Task:
Look at every line below and count those containing "folder". Answer with the number only.

▼▼▼

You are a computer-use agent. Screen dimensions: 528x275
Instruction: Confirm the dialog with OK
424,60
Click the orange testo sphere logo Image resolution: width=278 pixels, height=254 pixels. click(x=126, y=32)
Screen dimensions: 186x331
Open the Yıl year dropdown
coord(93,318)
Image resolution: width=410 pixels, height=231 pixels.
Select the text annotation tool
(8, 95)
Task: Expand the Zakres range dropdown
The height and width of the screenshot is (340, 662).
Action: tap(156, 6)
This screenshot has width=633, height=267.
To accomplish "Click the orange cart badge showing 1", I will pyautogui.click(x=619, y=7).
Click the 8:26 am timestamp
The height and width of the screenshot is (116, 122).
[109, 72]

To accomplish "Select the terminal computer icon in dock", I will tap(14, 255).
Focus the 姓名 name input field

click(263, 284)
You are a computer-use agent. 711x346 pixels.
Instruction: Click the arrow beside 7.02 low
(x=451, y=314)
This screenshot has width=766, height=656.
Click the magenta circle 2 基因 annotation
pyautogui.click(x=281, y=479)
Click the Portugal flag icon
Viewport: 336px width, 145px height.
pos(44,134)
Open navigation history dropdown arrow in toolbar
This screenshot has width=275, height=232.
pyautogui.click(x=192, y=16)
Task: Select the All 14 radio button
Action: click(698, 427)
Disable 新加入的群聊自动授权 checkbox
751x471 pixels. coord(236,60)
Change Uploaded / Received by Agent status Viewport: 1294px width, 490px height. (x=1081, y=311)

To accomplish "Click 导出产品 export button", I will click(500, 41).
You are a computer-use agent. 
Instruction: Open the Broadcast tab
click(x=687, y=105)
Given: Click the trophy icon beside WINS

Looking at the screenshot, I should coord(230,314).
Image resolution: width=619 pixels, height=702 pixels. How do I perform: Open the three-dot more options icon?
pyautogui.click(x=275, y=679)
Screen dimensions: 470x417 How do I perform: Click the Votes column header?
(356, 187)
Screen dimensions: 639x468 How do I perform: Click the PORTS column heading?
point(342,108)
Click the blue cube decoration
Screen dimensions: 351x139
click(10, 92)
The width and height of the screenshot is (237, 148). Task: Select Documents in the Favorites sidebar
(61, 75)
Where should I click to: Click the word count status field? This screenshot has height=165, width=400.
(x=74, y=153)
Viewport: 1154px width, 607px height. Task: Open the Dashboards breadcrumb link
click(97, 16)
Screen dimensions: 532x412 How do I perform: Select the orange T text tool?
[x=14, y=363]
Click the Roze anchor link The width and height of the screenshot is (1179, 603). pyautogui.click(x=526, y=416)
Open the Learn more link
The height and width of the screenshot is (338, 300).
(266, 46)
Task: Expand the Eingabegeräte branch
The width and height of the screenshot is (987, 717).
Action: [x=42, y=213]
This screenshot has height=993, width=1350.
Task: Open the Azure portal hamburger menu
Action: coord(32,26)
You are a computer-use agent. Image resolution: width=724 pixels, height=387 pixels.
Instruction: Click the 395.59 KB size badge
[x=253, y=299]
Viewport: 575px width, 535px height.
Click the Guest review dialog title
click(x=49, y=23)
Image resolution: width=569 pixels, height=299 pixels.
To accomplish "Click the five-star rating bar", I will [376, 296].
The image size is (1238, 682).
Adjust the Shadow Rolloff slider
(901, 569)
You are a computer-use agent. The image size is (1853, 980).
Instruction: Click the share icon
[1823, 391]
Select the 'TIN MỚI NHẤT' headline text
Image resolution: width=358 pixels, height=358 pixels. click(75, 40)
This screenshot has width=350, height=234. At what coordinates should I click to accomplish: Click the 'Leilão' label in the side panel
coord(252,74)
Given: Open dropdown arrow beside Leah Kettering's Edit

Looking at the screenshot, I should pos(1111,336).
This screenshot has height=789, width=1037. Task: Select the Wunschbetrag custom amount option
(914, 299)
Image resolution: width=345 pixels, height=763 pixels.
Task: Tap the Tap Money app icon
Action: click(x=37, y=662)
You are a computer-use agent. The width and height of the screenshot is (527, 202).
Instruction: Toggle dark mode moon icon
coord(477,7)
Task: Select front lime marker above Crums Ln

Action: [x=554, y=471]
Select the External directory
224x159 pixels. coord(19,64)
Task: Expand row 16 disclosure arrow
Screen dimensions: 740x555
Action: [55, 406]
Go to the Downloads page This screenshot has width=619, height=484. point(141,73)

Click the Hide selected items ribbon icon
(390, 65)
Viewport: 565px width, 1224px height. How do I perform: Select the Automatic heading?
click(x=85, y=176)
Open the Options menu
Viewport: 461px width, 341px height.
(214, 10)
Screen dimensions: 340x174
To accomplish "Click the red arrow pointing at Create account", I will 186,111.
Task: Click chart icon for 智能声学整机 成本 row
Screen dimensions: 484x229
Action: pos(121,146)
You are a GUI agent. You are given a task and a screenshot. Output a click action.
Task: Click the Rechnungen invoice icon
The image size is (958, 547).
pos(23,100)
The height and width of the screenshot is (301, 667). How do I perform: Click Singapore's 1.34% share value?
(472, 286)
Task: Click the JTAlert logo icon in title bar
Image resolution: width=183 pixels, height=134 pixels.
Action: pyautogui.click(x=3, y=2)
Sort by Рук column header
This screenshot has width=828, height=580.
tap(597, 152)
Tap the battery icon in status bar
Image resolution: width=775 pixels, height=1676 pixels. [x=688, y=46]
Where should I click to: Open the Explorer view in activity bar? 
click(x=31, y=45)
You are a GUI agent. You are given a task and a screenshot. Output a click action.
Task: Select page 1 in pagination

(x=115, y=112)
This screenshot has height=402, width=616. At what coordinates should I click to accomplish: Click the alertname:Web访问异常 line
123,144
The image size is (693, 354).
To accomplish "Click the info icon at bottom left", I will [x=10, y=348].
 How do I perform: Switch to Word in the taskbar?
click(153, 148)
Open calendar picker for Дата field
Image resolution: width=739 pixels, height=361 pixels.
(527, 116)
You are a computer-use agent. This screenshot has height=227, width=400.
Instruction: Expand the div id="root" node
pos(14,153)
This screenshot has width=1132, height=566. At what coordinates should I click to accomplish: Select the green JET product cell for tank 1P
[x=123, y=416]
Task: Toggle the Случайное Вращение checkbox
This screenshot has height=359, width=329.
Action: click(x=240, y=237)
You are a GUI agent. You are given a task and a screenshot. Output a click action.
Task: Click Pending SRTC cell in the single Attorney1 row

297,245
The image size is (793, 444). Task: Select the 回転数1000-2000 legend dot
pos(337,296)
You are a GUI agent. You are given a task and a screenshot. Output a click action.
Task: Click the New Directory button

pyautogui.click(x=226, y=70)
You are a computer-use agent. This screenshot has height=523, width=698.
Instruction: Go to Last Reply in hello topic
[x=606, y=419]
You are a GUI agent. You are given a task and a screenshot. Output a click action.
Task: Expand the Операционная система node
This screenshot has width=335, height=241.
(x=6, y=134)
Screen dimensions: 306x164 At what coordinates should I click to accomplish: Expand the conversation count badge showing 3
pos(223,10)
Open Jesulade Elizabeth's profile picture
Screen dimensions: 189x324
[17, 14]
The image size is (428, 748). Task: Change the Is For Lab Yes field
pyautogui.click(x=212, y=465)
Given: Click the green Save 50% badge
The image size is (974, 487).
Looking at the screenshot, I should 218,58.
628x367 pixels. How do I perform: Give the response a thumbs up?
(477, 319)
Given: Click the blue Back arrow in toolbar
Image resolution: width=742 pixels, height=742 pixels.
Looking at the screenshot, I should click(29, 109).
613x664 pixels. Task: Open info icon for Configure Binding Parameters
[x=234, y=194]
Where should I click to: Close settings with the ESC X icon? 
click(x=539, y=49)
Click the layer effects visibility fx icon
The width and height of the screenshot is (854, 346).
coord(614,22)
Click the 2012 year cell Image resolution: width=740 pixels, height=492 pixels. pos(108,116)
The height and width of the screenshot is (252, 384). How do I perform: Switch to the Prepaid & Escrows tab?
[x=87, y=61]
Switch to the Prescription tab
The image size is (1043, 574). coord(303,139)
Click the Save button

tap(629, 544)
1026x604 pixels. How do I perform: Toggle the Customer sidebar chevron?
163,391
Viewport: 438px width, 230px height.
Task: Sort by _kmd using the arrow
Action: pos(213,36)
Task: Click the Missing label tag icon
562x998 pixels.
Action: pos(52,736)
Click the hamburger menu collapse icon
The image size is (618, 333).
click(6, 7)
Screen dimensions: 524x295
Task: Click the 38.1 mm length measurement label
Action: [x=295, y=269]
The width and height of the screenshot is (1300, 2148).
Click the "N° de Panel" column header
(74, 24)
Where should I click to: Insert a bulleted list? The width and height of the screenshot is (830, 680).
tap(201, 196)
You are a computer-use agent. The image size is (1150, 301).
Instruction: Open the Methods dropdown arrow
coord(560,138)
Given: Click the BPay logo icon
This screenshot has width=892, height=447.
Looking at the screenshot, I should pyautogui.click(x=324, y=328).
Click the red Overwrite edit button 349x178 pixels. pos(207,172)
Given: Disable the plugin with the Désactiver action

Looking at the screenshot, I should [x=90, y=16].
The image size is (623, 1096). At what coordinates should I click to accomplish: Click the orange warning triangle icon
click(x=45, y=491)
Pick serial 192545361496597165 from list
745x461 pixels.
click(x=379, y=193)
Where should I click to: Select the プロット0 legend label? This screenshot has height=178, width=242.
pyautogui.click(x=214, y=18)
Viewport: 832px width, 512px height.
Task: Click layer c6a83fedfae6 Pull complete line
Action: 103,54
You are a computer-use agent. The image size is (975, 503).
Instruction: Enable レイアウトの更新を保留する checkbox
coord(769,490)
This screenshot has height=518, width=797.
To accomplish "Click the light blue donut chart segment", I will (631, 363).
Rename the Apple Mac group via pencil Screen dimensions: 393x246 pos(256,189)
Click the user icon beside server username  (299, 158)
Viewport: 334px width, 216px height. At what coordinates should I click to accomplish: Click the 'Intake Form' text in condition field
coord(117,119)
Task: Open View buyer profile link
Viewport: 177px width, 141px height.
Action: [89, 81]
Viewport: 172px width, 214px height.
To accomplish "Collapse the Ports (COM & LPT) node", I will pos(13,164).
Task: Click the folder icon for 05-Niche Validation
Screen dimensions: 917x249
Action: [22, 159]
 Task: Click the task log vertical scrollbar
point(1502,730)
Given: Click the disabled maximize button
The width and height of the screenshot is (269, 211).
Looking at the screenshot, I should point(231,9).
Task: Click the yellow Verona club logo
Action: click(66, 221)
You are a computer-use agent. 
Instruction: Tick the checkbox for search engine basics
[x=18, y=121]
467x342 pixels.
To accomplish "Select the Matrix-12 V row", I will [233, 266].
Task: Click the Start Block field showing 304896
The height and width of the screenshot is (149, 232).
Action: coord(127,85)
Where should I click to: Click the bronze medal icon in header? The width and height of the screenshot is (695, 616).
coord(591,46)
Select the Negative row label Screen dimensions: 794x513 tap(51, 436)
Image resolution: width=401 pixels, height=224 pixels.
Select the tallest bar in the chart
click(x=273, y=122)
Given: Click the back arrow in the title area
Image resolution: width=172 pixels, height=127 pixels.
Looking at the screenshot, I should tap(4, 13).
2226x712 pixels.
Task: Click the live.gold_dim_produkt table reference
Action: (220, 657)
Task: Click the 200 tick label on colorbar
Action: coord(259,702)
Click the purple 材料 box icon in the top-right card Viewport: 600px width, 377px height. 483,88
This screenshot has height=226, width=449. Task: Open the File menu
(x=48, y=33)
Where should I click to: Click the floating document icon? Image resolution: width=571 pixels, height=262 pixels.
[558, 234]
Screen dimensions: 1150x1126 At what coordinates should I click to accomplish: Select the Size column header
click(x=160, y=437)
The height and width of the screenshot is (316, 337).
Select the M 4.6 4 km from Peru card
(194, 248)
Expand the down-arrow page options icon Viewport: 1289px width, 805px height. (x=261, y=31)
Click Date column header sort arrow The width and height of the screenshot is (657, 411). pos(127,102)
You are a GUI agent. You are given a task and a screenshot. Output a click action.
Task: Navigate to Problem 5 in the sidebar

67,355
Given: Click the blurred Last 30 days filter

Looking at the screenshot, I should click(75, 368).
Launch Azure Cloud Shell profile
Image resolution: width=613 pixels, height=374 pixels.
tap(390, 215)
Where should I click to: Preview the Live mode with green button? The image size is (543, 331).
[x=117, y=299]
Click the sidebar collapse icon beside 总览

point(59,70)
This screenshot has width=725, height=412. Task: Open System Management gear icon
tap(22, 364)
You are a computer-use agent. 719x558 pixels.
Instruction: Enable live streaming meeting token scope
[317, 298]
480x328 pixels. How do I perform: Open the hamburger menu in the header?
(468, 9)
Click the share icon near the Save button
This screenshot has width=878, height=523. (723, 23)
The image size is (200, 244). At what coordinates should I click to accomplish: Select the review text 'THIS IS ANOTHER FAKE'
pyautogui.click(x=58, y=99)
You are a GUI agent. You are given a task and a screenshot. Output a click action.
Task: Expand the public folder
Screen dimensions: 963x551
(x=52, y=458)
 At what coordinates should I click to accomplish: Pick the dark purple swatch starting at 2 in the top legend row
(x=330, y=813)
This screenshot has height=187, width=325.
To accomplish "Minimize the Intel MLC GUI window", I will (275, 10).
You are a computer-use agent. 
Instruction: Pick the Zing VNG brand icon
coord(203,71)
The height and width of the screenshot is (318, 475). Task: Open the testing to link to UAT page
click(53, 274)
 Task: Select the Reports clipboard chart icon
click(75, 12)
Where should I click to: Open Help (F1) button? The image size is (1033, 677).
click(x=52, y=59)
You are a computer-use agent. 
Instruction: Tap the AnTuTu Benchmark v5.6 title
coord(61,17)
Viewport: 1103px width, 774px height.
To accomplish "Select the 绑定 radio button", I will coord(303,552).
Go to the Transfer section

▲▲▲

Output:
2